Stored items

********

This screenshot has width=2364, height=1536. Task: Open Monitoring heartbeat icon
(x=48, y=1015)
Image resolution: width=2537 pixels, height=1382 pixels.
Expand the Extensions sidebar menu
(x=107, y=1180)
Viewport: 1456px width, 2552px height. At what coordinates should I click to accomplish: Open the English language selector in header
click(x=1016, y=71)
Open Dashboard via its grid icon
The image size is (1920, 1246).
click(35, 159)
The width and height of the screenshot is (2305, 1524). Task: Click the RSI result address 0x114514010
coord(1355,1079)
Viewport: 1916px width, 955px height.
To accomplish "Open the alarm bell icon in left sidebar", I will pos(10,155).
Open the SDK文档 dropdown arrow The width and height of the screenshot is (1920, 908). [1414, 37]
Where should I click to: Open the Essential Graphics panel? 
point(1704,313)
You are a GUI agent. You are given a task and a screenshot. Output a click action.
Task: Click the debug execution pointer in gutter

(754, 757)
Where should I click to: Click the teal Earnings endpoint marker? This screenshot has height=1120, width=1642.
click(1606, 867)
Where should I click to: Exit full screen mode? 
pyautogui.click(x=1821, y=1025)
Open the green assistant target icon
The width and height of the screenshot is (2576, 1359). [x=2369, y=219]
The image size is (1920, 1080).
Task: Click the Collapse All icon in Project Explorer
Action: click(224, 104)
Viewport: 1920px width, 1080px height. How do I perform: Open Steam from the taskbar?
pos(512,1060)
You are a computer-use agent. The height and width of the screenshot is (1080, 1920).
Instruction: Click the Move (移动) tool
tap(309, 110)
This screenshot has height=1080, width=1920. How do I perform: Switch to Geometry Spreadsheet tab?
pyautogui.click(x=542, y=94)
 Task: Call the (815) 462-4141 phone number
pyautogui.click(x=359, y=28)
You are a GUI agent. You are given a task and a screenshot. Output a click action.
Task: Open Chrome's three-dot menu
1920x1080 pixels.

********

| Aim of the exercise |
Reproduce the records above exactly. Leave nothing out.

| Solution for this exercise |
This screenshot has width=2364, height=1536. Task: Open Monitoring heartbeat icon
(x=48, y=1015)
Image resolution: width=2537 pixels, height=1382 pixels.
Expand the Extensions sidebar menu
(x=107, y=1180)
Viewport: 1456px width, 2552px height. At what coordinates should I click to accomplish: Open the English language selector in header
click(x=1016, y=71)
Open Dashboard via its grid icon
The image size is (1920, 1246).
click(35, 159)
The width and height of the screenshot is (2305, 1524). Task: Click the RSI result address 0x114514010
coord(1355,1079)
Viewport: 1916px width, 955px height.
To accomplish "Open the alarm bell icon in left sidebar", I will pos(10,155).
Open the SDK文档 dropdown arrow The width and height of the screenshot is (1920, 908). [1414, 37]
Where should I click to: Open the Essential Graphics panel? 
point(1704,313)
You are a GUI agent. You are given a task and a screenshot. Output a click action.
Task: Click the debug execution pointer in gutter

(754, 757)
Where should I click to: Click the teal Earnings endpoint marker? This screenshot has height=1120, width=1642.
click(1606, 867)
Where should I click to: Exit full screen mode? 
pyautogui.click(x=1821, y=1025)
Open the green assistant target icon
The width and height of the screenshot is (2576, 1359). [x=2369, y=219]
The image size is (1920, 1080).
Task: Click the Collapse All icon in Project Explorer
Action: click(224, 104)
Viewport: 1920px width, 1080px height. How do I perform: Open Steam from the taskbar?
pos(512,1060)
You are a computer-use agent. The height and width of the screenshot is (1080, 1920).
Instruction: Click the Move (移动) tool
tap(309, 110)
This screenshot has height=1080, width=1920. How do I perform: Switch to Geometry Spreadsheet tab?
pyautogui.click(x=542, y=94)
 Task: Call the (815) 462-4141 phone number
pyautogui.click(x=359, y=28)
You are a GUI agent. You are given a task and a screenshot. Output a click action.
Task: Open Chrome's three-dot menu
1920x1080 pixels.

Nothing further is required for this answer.